- **Task to complete**: Beginning with the first line, please repeat the entries exactly and end on the line that contains "Cancel the download".

- **Provided information**:
──────────────────────────────
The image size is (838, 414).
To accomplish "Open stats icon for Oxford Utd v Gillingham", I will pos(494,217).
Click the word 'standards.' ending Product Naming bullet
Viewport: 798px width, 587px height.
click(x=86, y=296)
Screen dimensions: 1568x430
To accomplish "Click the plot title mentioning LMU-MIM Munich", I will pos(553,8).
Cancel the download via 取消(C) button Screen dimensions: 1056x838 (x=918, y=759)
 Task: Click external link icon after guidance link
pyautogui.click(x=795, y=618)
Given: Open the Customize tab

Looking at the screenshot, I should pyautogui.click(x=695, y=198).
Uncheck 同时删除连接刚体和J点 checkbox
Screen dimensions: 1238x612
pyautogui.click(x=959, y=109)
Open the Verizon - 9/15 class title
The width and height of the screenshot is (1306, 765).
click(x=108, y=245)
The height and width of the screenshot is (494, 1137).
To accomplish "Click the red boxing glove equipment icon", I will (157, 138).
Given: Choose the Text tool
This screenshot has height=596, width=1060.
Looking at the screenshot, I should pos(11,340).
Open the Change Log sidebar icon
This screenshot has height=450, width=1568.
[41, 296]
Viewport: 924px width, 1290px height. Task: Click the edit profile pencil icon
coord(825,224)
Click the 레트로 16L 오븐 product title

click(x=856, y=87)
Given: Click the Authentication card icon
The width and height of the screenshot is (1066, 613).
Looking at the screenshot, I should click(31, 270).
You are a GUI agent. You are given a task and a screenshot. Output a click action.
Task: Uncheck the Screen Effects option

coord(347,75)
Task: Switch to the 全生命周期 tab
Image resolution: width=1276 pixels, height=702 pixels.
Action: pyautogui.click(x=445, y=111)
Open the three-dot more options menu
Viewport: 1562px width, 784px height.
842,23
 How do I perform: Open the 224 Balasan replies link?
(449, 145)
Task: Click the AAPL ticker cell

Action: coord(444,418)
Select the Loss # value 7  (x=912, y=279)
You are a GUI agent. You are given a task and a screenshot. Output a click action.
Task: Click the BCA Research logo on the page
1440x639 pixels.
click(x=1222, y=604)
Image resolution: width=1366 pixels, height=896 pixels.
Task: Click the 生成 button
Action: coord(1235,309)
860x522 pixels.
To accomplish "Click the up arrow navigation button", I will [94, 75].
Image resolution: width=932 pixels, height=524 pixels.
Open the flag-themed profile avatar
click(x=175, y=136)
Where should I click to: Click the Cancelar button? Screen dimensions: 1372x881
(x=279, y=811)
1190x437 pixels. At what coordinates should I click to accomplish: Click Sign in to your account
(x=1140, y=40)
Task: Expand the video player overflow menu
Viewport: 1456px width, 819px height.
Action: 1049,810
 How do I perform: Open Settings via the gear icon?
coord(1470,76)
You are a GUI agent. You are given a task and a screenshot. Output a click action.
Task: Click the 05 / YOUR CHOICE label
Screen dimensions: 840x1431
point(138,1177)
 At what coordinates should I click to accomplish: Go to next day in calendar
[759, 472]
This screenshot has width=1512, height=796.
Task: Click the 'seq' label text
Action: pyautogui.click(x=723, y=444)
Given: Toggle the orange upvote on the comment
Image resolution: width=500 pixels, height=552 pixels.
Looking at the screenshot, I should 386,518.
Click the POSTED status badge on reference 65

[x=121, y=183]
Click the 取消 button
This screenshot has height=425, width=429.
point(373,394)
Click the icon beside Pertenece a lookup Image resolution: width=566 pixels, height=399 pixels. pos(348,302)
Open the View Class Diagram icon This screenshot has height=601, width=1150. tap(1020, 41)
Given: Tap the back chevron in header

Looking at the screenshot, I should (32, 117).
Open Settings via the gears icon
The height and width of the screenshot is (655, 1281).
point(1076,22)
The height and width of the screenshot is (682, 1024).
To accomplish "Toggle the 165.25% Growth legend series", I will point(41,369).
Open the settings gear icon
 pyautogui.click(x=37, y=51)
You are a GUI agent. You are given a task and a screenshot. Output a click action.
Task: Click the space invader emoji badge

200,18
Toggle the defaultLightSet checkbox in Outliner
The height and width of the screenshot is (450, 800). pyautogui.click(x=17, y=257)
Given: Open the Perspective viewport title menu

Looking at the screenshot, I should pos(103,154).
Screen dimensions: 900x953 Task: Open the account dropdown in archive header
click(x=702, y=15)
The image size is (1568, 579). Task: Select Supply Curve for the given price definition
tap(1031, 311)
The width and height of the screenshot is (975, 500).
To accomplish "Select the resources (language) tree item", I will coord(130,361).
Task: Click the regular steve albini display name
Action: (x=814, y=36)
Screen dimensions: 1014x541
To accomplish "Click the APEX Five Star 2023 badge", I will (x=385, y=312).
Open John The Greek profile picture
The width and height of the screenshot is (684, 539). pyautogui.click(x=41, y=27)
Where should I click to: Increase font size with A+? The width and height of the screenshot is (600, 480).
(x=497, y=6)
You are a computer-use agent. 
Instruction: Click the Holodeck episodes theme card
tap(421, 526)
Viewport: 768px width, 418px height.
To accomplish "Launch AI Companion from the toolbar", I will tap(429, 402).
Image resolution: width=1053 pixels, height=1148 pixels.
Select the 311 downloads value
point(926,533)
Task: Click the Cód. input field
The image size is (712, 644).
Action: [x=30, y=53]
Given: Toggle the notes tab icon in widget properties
──────────────────────────────
- **Written reply**:
The image size is (838, 414).
To accomplish "Open stats icon for Oxford Utd v Gillingham", I will pos(494,217).
Click the word 'standards.' ending Product Naming bullet
Viewport: 798px width, 587px height.
click(x=86, y=296)
Screen dimensions: 1568x430
To accomplish "Click the plot title mentioning LMU-MIM Munich", I will pos(553,8).
Cancel the download via 取消(C) button Screen dimensions: 1056x838 (x=918, y=759)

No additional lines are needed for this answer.